A la luz de estas consideraciones, adelantar la jubilación a los sesenta años, como propone Pablo Iglesias, sólo puede tomarse como una broma pesada o la idea irreflexiva de quienes prometen cualquier cosa con tal de ganar votos. 

El Pacto de Toledo (1995) fue la respuesta a las serias dudas sobre la sostenibilidad del sistema. Desde entonces ha habido numerosas e importantes reformas, dos de ellas no lejanas en el tiempo. La primera fue operada por la Ley 27/2011, de 1 de agosto, sobre Actualización, Adecuación y Modernización del Sistema de la Seguridad Social, cuyas medida más relevantes son la elevación en dos años de la edad legal de jubilación (de los 65 a los 67) y restringir el acceso a la jubilación anticipada.

Y conviene mencionar igualmente la Ley 23/2013, de 23 de diciembre, reguladora del Factor de Sostenibilidad y del Índice de Revalorización del Sistema de Pensiones de la Seguridad Social. Modifica ciertos aspectos del factor de sostenibilidad, introducido por la Ley 27/2011, que es un instrumento que con carácter automático permite vincular el importe de las pensiones de jubilación a la evolución de la esperanza de vida de los pensionistas.

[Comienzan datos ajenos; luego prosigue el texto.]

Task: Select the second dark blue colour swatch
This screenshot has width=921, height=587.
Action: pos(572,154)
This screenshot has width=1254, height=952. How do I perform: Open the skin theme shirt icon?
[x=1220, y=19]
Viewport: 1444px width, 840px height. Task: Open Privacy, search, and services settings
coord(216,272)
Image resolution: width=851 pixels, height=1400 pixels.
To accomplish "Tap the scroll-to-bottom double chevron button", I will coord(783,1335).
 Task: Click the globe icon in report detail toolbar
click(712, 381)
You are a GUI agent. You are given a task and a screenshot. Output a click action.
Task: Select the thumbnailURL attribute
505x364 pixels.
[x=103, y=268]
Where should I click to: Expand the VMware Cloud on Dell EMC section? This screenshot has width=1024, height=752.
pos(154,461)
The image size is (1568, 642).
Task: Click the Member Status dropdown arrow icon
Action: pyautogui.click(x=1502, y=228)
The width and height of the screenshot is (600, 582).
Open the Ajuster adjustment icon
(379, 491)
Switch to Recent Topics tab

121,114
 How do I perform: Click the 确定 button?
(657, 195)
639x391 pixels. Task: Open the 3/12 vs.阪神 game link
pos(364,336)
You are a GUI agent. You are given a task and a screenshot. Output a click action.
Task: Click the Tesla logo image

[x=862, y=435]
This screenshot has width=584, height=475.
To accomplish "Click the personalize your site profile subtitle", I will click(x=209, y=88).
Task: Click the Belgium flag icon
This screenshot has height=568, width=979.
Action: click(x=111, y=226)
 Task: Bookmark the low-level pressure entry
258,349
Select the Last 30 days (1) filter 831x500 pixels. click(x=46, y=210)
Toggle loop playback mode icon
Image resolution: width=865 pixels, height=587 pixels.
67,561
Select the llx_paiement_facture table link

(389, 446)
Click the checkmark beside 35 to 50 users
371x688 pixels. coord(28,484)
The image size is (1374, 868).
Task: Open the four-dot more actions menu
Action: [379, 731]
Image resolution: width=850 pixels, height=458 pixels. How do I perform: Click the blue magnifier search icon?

En cuanto al índice de revalorización, considera el total de ingresos y gastos, incluido el efecto sustitución y el número de pensiones, estableciendo además unos límites máximo y mínimo que garantizan que en ningún caso el incremento de las pensiones será inferior al 0,25% ni superior al IPC más el 0,25%.

Estas reformas no han sido del agrado de los progresistas ultramontanos y sindicatos, que no tienen más receta que actuar sobre los ingresos del sistema, a pesar de que saben o deberían saber que, además de nocivo para la economía, sería insuficiente.